The vehicle that the ten of us moved into the next day was an ugly old museum-piece of military hardware, but with Iphwin’s resources applied to getting it, it also happened to be the perfect thing for the job.
It was a hideous old American Army Model 2018 Squad Transporter, which Roger, Esmé, and Paula all groaned at the sight of. They informed us that it was most commonly known as an “esty” and that “although officially it was a device whose whole purpose was to carry up to a dozen people into harm’s way in a way that protected them and allowed them to do some harming back, its actual role was to maximize human discomfort as part of a sadistic and pointless research experiment,” as Roger Sykes put it.
This particular esty had apparently been used as a bus by someone with an odd idea of what colors went together, so it had had to be repainted, but the lines and cracks of previous paint jobs showed through the new charcoal-gray paint everywhere. Windows were small and thick with a self-closing gunport beneath each one; the windshield was in two layers spaced about a handwidth apart. Heavy flat rectangular boxes of metal, filled with something to stop projectiles, were placed all over it in a not-too-symmetric way, hanging all around the engine compartment, off the doors and side panels, and so forth. The roof had an unlikely number of roll bars, some of the metal boxes, and just enough thickness to make me pretty sure it was armored all over. The one real weak spot was the rear window, which had clearly been replaced, long ago, with ordinary glass. Roger and Paula fretted about it a little, and rather upset the rest of us with the concern, but since we had no way, in any timely manner, to replace the rear window with any real armored glass, the upset was all they accomplished.
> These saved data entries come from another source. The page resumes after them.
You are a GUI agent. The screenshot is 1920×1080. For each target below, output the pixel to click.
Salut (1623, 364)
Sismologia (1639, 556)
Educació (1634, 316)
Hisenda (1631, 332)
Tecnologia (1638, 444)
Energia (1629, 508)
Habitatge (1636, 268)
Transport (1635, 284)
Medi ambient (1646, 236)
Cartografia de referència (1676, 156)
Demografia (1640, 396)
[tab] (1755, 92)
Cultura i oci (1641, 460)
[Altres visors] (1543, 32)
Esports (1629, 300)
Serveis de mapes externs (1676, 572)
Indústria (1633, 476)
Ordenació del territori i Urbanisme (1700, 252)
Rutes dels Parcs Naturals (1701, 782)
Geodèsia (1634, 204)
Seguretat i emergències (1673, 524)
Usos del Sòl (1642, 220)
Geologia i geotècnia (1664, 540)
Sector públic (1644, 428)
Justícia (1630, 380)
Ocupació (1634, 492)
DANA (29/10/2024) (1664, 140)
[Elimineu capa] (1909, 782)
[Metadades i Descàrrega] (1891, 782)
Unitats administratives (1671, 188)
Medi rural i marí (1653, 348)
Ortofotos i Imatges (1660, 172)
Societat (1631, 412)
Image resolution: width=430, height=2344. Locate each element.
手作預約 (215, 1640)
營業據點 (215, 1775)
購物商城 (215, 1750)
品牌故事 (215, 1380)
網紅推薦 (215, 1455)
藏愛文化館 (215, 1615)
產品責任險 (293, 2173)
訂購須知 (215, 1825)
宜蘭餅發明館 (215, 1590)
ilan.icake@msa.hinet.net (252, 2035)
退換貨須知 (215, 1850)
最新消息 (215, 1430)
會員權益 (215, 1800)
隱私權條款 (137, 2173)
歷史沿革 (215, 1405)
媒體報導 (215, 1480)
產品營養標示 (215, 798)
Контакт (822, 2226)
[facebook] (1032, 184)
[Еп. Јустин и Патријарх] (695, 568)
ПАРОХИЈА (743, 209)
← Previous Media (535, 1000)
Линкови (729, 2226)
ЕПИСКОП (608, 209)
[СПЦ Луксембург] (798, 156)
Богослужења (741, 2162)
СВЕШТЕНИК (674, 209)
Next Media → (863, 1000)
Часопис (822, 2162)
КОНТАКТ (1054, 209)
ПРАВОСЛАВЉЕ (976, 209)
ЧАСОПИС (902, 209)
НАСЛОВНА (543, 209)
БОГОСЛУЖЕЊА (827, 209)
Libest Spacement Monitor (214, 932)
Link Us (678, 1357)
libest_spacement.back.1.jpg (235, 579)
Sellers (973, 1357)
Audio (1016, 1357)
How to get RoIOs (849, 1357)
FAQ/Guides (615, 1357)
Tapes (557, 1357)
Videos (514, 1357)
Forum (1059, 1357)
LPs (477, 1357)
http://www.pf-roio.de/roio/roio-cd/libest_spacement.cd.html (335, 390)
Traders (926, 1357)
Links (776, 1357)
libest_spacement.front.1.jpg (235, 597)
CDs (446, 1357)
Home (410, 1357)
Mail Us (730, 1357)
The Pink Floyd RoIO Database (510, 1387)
Naturally it was hand-steered and without any sort of net-based navigation.
“Must have spent a few years in the American Army,” Paula commented as she ran a series of checkouts and I looked over her shoulder, “and then come to Mexico to be modified for use in one of the many dustups down here, and then gone civilian, oh, I don’t know, twenty years ago, probably in the early ’40s. After all these years, it’s finally going home—even if it has to go armed.”